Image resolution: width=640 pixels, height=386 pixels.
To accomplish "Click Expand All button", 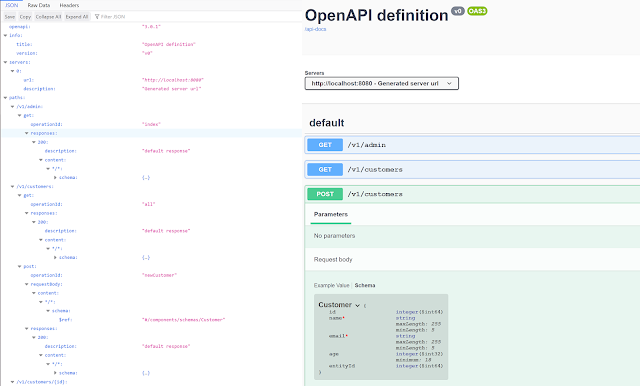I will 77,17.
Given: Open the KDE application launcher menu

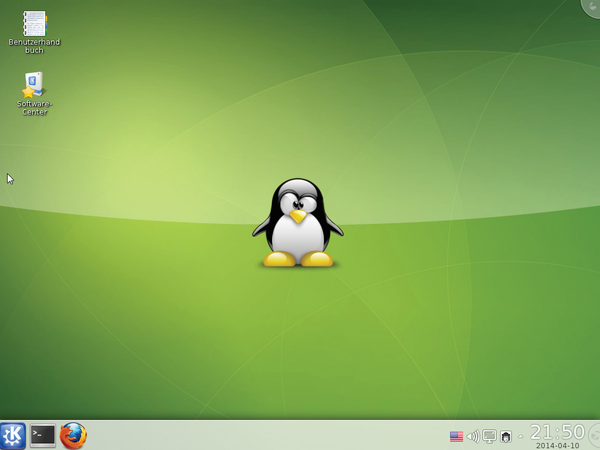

* * * *

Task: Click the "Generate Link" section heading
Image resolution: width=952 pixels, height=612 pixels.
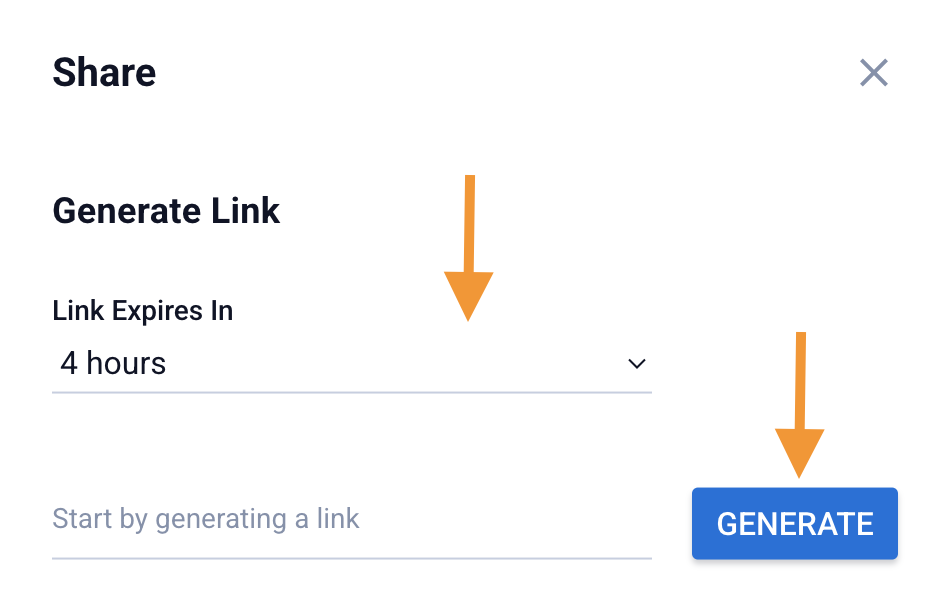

* * * *

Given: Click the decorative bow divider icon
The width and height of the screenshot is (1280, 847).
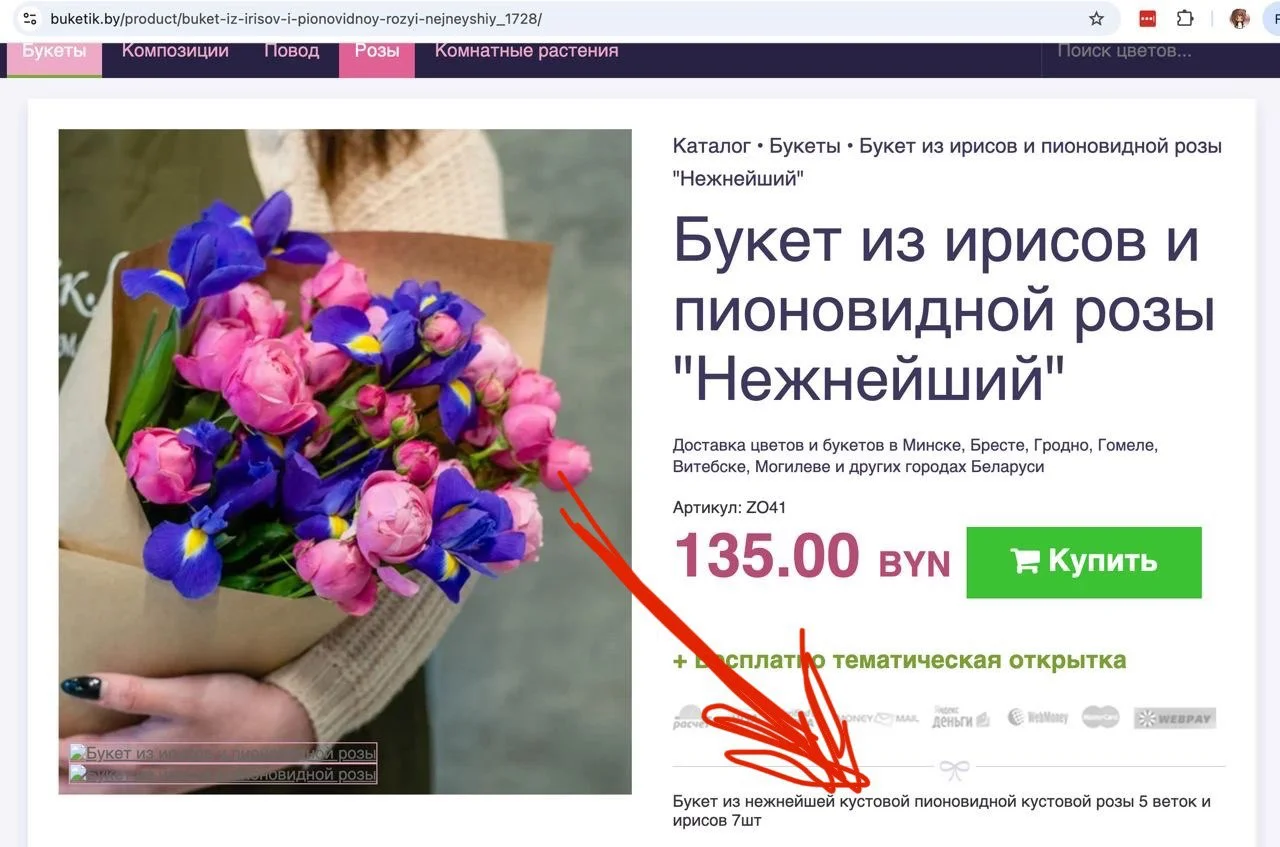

* * * *

> [Task brief] The answer should be all lines from the entries above that hold the word "Given".

> [Answer space]
Given: Open the KDE application launcher menu
Given: Click the decorative bow divider icon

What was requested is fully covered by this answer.